• _REQUIRED ACTION_
Nothing in the records below may change; print them all exactly.
THE DATA section start
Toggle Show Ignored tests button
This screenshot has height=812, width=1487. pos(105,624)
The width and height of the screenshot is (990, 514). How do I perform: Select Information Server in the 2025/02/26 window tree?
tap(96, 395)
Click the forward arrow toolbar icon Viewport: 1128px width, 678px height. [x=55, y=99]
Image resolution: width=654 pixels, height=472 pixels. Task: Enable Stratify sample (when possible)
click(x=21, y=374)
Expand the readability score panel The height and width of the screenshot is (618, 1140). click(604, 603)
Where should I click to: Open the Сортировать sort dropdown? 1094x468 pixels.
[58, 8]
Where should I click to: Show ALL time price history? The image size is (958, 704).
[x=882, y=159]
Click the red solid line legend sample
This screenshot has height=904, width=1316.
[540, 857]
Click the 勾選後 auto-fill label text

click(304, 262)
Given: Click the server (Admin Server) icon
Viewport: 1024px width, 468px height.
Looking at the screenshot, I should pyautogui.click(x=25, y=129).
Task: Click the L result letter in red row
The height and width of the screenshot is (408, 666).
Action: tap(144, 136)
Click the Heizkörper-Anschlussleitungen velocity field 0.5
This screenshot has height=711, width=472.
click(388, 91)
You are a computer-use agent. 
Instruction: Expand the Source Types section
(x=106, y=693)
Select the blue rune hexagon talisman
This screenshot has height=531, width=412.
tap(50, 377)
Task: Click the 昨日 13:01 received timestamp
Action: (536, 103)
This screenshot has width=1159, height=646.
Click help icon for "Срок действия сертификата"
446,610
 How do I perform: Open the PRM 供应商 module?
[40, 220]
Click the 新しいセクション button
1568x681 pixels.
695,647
THE DATA section end
• _OUTPUT OF THE TASK_
Toggle Show Ignored tests button
This screenshot has height=812, width=1487. pos(105,624)
The width and height of the screenshot is (990, 514). How do I perform: Select Information Server in the 2025/02/26 window tree?
tap(96, 395)
Click the forward arrow toolbar icon Viewport: 1128px width, 678px height. [x=55, y=99]
Image resolution: width=654 pixels, height=472 pixels. Task: Enable Stratify sample (when possible)
click(x=21, y=374)
Expand the readability score panel The height and width of the screenshot is (618, 1140). click(604, 603)
Where should I click to: Open the Сортировать sort dropdown? 1094x468 pixels.
[58, 8]
Where should I click to: Show ALL time price history? The image size is (958, 704).
[x=882, y=159]
Click the red solid line legend sample
This screenshot has height=904, width=1316.
[540, 857]
Click the 勾選後 auto-fill label text

click(304, 262)
Given: Click the server (Admin Server) icon
Viewport: 1024px width, 468px height.
Looking at the screenshot, I should pyautogui.click(x=25, y=129).
Task: Click the L result letter in red row
The height and width of the screenshot is (408, 666).
Action: tap(144, 136)
Click the Heizkörper-Anschlussleitungen velocity field 0.5
This screenshot has height=711, width=472.
click(388, 91)
You are a computer-use agent. 
Instruction: Expand the Source Types section
(x=106, y=693)
Select the blue rune hexagon talisman
This screenshot has height=531, width=412.
tap(50, 377)
Task: Click the 昨日 13:01 received timestamp
Action: (536, 103)
This screenshot has width=1159, height=646.
Click help icon for "Срок действия сертификата"
446,610
 How do I perform: Open the PRM 供应商 module?
[40, 220]
Click the 新しいセクション button
1568x681 pixels.
695,647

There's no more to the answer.